En République démocratique du Congo, où le mot « dialogue » renvoie à l’histoire des compromis nationaux censés dénouer les crises, cette posture prend un sens particulier : il ne s’agit pas d’un refus, mais d’un verrouillage du processus.
Cette position, qui place le processus sous son contrôle, éclaire la manière dont il entend gérer les équilibres politiques d’ici 2028.
Le président maître du calendrier
En se réservant le droit de lancer ou non un dialogue, le chef de l’État confirme sa volonté de garder la maîtrise du calendrier politique. Dans un pays où les dialogues nationaux ont souvent permis de résoudre des crises institutionnelles, ce rappel marque une continuité avec l’histoire politique congolaise, tout en recentrant la décision au sommet de l’État.
Les enjeux du report
Un dialogue ouvert trop tôt pourrait impliquer des concessions : élargissement du gouvernement, ajustements institutionnels ou compromis politiques. En différant cette perspective, Félix Tshisekedi conserve une marge de manœuvre plus large et préserve l’équilibre actuel de ses alliances. La question d’un dialogue en fin de mandat reste toutefois présente, certains acteurs y voyant un possible cadre de négociation pour préparer l’après-2028.

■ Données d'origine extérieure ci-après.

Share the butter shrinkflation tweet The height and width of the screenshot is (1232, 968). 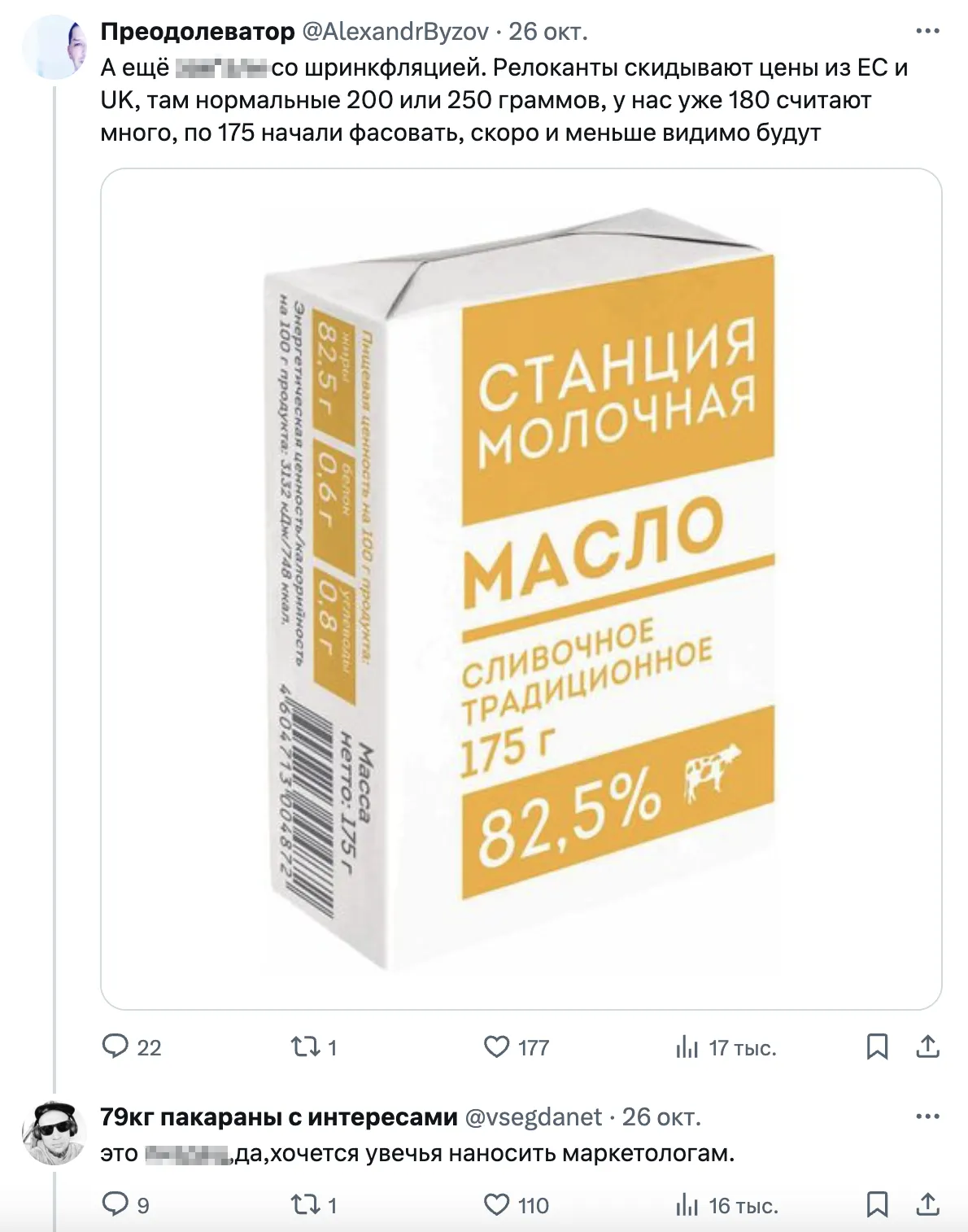928,1046
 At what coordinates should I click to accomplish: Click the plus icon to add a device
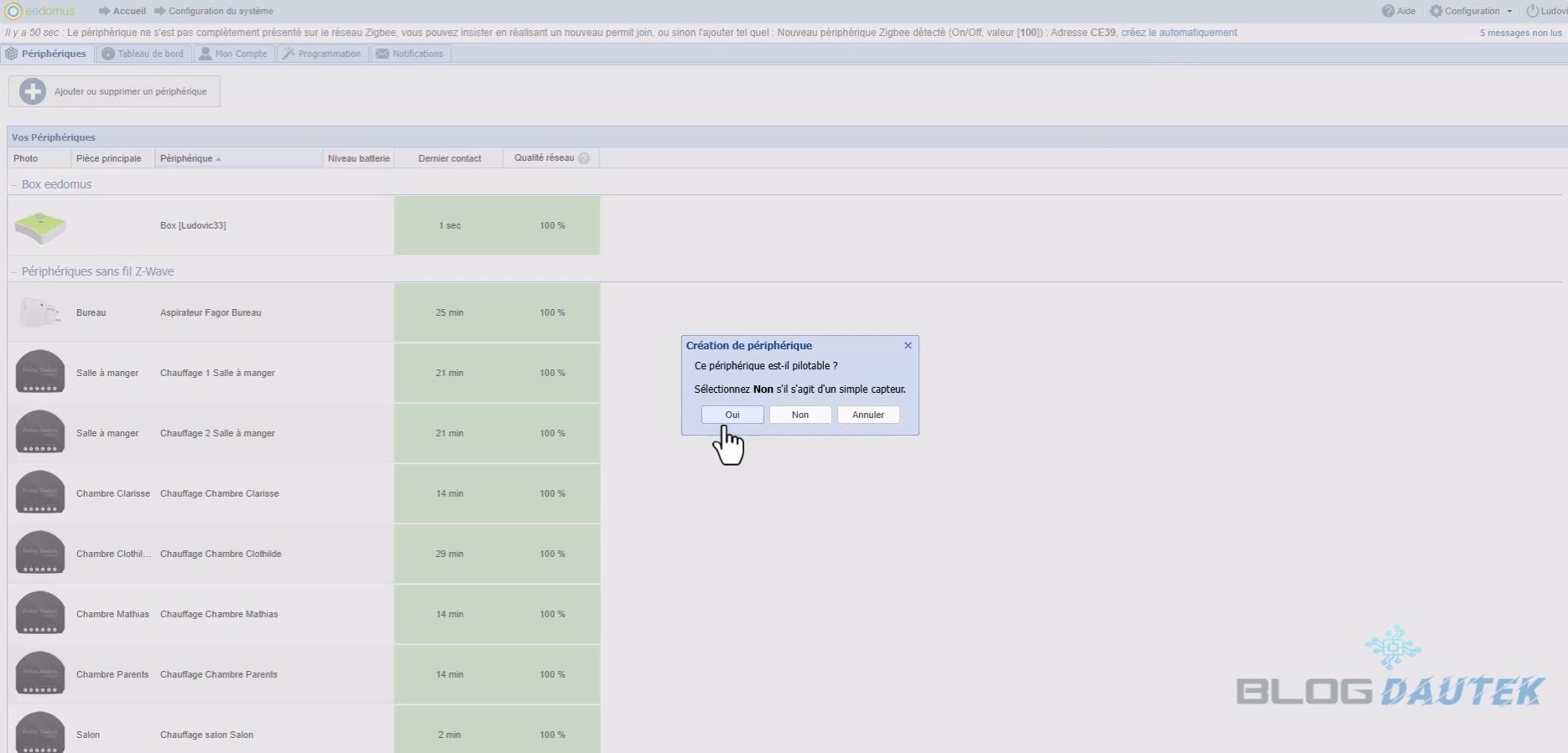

Un outil politique récurrent
Officiellement, le dialogue est présenté comme une solution de stabilisation. Mais dans les faits, il est devenu une arme politique : un outil pour rassurer l’opinion et les partenaires extérieurs, tout en évitant l’imprévisible des négociations.
La méthode n’est pas nouvelle en RDC. De Mobutu à Kabila, les dialogues ont souvent servi à prolonger un règne plus qu’à ouvrir une véritable alternance. Tshisekedi reprend ce schéma, en en faisant un instrument de gestion plutôt qu’un espace de changement. La posture actuelle du président s’inscrit dans cette tradition : maintenir l’idée du dialogue comme option, sans en préciser les contours immédiats.
Une attente de la société civile
Pour une partie de la population et des organisations citoyennes, le dialogue reste perçu comme un mécanisme de sortie de crise ou de consolidation démocratique. Mais son efficacité dépendra des conditions dans lesquelles il serait convoqué et de la volonté des acteurs politiques de s’y engager de manière constructive. Sans vigilance de la société civile et des forces politiques, il risque de se réduire à un écran de fumée.
Entre continuité et incertitude
À ce stade, Félix Tshisekedi n’a pas donné de calendrier précis. L’horizon 2028 apparaît comme une échéance clé, où la question d’un dialogue national pourrait être relancée. Reste à savoir s’il s’agira d’un outil de stabilisation politique ou d’un cadre plus large de transition.